BEGIN Records shown

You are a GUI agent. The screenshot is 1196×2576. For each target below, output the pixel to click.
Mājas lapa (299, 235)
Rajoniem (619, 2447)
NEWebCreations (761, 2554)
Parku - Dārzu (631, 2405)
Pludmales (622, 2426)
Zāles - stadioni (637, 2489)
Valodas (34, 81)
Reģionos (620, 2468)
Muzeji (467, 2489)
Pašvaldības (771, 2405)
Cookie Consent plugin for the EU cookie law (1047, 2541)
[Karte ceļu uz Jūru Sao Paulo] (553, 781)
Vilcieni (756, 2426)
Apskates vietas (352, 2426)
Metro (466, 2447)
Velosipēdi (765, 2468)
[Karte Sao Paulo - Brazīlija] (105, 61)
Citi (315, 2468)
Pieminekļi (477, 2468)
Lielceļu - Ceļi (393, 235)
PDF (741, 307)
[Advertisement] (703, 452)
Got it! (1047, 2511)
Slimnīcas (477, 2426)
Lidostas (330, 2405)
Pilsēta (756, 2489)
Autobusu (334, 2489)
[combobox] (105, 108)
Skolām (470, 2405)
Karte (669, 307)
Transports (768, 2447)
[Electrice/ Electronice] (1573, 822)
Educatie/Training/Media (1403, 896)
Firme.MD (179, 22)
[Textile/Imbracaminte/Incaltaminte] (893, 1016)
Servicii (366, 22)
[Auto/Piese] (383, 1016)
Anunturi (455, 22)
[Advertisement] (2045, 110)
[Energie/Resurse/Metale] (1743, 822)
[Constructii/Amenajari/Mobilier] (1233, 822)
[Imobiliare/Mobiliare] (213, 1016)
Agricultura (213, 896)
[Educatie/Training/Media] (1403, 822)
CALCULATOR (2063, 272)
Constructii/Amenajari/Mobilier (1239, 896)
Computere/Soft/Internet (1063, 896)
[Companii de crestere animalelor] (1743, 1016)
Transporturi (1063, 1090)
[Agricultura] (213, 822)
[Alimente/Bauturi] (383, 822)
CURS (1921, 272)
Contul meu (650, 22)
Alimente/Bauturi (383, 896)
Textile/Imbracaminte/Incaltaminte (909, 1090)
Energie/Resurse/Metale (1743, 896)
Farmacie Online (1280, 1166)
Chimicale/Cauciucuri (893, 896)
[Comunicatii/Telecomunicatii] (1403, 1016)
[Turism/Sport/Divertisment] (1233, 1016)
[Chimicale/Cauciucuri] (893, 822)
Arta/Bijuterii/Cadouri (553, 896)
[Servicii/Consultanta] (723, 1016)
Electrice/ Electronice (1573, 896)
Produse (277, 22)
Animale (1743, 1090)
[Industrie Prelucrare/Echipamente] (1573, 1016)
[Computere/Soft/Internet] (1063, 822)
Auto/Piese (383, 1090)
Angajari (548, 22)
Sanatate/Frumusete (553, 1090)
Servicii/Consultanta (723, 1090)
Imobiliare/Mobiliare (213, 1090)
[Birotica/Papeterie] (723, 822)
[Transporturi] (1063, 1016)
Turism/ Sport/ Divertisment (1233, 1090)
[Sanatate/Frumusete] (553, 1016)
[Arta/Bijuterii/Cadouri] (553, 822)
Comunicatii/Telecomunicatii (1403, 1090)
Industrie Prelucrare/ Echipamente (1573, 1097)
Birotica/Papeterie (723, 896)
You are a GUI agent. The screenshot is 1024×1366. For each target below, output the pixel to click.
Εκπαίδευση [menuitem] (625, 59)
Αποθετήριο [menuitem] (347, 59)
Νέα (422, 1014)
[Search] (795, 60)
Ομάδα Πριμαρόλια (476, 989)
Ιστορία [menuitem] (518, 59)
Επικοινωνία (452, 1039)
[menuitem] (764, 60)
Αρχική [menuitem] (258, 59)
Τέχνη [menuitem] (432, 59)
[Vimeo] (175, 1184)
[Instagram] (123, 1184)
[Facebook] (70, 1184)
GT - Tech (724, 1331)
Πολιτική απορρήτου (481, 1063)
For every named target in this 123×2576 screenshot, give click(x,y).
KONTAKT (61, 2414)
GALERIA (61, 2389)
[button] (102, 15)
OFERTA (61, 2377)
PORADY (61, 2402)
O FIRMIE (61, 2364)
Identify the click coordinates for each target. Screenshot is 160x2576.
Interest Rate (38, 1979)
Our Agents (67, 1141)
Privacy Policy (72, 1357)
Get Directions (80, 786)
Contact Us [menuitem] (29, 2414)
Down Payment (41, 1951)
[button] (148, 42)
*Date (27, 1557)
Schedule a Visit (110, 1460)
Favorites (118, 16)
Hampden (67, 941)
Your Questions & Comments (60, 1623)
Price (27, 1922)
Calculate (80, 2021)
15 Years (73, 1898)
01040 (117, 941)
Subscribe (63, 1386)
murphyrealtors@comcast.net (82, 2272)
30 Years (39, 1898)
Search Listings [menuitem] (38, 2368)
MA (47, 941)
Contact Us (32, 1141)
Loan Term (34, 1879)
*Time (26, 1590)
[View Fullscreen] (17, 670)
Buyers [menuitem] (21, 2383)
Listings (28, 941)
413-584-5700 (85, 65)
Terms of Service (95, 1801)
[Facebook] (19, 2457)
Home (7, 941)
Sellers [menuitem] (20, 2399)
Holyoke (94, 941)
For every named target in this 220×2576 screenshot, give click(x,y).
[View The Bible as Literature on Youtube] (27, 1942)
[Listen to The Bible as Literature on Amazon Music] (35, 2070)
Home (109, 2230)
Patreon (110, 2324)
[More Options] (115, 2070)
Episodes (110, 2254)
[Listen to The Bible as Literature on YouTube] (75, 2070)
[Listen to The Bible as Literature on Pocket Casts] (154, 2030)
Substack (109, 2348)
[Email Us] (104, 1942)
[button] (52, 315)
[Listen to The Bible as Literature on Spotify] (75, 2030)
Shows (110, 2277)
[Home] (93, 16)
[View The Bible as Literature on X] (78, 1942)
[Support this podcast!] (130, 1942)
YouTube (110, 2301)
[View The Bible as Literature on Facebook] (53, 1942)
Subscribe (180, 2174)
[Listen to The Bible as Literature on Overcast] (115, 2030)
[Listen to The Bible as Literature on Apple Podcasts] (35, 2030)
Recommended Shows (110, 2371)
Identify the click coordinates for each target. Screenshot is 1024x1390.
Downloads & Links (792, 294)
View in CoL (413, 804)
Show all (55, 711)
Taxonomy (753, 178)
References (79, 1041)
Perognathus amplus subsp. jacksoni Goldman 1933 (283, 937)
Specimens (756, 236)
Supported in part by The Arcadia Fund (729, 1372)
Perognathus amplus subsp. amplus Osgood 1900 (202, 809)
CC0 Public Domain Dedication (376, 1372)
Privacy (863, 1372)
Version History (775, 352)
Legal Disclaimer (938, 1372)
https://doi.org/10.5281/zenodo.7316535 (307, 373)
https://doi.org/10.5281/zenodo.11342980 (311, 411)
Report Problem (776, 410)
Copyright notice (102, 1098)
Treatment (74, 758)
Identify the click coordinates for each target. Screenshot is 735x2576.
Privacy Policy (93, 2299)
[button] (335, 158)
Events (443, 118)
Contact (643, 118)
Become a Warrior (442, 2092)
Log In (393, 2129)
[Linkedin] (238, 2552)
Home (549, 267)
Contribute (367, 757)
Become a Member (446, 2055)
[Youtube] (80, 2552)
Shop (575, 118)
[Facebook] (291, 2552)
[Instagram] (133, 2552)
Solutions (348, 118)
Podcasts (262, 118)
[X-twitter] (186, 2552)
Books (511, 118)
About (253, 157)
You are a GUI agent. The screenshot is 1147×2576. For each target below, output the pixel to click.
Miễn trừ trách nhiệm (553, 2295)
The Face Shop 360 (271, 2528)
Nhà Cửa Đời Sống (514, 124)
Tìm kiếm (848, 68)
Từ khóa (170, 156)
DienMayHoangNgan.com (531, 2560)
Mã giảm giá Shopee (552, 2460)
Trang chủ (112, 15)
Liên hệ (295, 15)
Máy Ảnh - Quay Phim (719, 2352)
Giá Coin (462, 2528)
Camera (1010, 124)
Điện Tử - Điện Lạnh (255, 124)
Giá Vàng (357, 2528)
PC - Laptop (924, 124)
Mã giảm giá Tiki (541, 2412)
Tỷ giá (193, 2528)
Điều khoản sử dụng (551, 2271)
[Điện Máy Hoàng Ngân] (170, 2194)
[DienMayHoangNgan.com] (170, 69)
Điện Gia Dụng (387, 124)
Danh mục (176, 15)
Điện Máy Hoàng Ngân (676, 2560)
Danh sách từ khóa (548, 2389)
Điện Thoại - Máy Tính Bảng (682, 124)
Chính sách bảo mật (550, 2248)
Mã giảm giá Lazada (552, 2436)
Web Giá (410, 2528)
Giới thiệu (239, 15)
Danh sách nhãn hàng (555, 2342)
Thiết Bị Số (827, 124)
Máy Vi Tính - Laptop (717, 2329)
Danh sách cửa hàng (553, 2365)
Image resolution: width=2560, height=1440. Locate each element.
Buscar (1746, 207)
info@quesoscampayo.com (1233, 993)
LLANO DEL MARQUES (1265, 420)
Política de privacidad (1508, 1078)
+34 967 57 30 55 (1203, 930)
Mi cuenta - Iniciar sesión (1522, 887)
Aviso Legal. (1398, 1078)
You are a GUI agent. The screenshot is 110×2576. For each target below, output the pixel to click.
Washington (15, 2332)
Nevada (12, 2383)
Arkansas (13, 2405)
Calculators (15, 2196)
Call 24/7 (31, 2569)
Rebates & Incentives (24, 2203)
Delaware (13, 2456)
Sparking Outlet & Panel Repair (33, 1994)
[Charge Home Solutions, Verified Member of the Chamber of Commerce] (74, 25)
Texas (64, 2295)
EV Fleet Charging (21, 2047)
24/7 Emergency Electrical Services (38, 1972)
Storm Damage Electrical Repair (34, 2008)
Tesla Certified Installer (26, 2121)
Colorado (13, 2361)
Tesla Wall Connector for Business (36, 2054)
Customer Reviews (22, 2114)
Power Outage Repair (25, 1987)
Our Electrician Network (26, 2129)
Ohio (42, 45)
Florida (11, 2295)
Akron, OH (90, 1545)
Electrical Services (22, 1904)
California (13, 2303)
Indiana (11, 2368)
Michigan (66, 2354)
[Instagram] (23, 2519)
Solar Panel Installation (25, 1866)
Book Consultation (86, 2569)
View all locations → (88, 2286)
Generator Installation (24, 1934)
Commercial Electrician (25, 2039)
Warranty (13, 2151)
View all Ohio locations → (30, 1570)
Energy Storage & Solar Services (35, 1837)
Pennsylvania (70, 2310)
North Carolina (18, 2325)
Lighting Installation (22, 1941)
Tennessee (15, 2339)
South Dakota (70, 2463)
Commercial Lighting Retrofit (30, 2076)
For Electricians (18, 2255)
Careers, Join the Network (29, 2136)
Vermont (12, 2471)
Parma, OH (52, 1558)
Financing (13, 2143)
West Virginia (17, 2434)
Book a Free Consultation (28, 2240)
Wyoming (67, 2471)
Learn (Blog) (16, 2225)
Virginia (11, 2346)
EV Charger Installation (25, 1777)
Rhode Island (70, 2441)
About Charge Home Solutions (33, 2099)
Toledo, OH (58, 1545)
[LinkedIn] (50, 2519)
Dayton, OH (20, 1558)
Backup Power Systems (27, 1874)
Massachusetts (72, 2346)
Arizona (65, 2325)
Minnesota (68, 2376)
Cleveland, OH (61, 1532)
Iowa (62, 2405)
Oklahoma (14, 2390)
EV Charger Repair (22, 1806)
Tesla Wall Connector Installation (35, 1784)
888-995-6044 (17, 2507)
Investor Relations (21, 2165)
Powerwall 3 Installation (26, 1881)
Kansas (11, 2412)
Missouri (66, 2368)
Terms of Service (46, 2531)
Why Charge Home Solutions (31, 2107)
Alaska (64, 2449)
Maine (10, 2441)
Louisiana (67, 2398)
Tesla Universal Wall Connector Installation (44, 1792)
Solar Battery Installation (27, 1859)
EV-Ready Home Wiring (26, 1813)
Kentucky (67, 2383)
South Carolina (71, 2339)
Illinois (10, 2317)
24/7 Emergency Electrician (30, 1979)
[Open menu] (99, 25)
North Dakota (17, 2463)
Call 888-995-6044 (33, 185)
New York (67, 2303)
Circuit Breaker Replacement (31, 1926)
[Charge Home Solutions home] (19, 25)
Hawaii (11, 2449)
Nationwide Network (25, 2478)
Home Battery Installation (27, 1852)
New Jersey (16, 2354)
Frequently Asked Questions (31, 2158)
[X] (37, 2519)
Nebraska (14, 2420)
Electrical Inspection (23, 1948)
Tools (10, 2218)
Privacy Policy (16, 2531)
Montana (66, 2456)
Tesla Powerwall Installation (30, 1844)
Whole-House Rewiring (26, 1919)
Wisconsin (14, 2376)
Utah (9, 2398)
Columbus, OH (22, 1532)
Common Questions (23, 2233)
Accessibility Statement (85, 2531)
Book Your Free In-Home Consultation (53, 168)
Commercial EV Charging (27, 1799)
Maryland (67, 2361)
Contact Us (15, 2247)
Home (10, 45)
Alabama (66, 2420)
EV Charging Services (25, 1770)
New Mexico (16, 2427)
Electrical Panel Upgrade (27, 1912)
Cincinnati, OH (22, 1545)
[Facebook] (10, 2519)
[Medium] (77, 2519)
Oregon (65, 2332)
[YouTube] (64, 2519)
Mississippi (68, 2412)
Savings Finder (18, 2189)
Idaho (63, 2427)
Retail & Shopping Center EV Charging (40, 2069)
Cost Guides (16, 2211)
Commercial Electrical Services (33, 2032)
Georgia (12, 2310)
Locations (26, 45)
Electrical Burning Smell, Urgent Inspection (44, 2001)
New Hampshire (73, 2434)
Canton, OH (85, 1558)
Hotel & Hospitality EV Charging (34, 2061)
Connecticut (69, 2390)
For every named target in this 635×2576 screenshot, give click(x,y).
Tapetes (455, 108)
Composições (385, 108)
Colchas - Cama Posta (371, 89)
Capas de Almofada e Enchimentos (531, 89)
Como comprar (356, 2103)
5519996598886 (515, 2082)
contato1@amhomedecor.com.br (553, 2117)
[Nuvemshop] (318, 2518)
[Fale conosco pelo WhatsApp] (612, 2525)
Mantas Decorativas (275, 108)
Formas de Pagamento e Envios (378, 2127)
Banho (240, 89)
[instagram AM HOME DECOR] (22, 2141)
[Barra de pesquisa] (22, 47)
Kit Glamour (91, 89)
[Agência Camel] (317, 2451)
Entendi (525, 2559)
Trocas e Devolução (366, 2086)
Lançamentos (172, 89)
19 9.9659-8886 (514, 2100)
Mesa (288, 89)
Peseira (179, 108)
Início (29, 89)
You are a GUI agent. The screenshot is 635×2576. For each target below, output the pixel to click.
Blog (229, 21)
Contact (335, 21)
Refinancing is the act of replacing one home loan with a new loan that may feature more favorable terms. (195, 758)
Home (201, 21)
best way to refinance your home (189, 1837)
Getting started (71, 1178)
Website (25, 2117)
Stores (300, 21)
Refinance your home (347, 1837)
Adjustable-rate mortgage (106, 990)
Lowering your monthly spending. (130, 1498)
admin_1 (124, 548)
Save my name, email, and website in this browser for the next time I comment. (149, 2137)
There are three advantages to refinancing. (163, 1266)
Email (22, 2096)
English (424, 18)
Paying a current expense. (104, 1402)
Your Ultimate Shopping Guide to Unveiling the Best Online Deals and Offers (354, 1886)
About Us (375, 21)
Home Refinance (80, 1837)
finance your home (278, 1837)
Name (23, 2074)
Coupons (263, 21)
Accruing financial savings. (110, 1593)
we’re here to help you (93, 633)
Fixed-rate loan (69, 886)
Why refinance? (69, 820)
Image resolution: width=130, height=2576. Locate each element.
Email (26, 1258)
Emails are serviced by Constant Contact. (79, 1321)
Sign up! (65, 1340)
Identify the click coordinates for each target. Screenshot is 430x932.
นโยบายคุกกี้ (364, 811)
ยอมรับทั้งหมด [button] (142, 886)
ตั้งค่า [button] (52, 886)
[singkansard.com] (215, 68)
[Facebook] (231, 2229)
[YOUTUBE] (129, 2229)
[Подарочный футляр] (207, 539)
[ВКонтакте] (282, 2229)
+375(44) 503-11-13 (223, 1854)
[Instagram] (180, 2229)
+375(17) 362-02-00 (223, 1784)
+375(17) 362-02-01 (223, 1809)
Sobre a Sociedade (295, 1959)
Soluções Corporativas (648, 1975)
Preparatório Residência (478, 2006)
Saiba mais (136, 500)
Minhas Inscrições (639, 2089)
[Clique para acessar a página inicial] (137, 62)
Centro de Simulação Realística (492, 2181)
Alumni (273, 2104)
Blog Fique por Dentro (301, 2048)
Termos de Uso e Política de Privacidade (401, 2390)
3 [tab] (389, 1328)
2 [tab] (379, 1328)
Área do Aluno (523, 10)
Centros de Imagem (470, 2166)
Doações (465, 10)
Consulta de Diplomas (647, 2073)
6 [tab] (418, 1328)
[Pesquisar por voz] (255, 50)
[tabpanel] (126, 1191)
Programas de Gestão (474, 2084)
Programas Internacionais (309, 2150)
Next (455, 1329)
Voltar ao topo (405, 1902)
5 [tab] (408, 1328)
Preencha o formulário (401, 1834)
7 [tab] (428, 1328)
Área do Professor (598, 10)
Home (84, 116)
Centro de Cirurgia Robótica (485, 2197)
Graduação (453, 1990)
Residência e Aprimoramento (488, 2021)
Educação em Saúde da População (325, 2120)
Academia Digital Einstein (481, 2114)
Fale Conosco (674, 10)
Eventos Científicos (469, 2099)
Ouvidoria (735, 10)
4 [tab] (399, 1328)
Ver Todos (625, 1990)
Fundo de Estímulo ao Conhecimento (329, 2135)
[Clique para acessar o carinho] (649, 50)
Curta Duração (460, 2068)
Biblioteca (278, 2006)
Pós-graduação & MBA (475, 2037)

END Records shown

#### Work order
Repeat the entries above verbatim, but only from the line that has "Tìm kiếm (848, 68)" down to the line that has "Política de privacidad (1508, 1078)", inclusive.

#### The answer
Tìm kiếm (848, 68)
Từ khóa (170, 156)
DienMayHoangNgan.com (531, 2560)
Mã giảm giá Shopee (552, 2460)
Trang chủ (112, 15)
Liên hệ (295, 15)
Máy Ảnh - Quay Phim (719, 2352)
Giá Coin (462, 2528)
Camera (1010, 124)
Điện Tử - Điện Lạnh (255, 124)
Giá Vàng (357, 2528)
PC - Laptop (924, 124)
Mã giảm giá Tiki (541, 2412)
Tỷ giá (193, 2528)
Điều khoản sử dụng (551, 2271)
[Điện Máy Hoàng Ngân] (170, 2194)
[DienMayHoangNgan.com] (170, 69)
Điện Gia Dụng (387, 124)
Danh mục (176, 15)
Điện Máy Hoàng Ngân (676, 2560)
Danh sách từ khóa (548, 2389)
Điện Thoại - Máy Tính Bảng (682, 124)
Chính sách bảo mật (550, 2248)
Mã giảm giá Lazada (552, 2436)
Web Giá (410, 2528)
Giới thiệu (239, 15)
Danh sách nhãn hàng (555, 2342)
Thiết Bị Số (827, 124)
Máy Vi Tính - Laptop (717, 2329)
Danh sách cửa hàng (553, 2365)
Image resolution: width=2560, height=1440. Locate each element.
Buscar (1746, 207)
info@quesoscampayo.com (1233, 993)
LLANO DEL MARQUES (1265, 420)
Política de privacidad (1508, 1078)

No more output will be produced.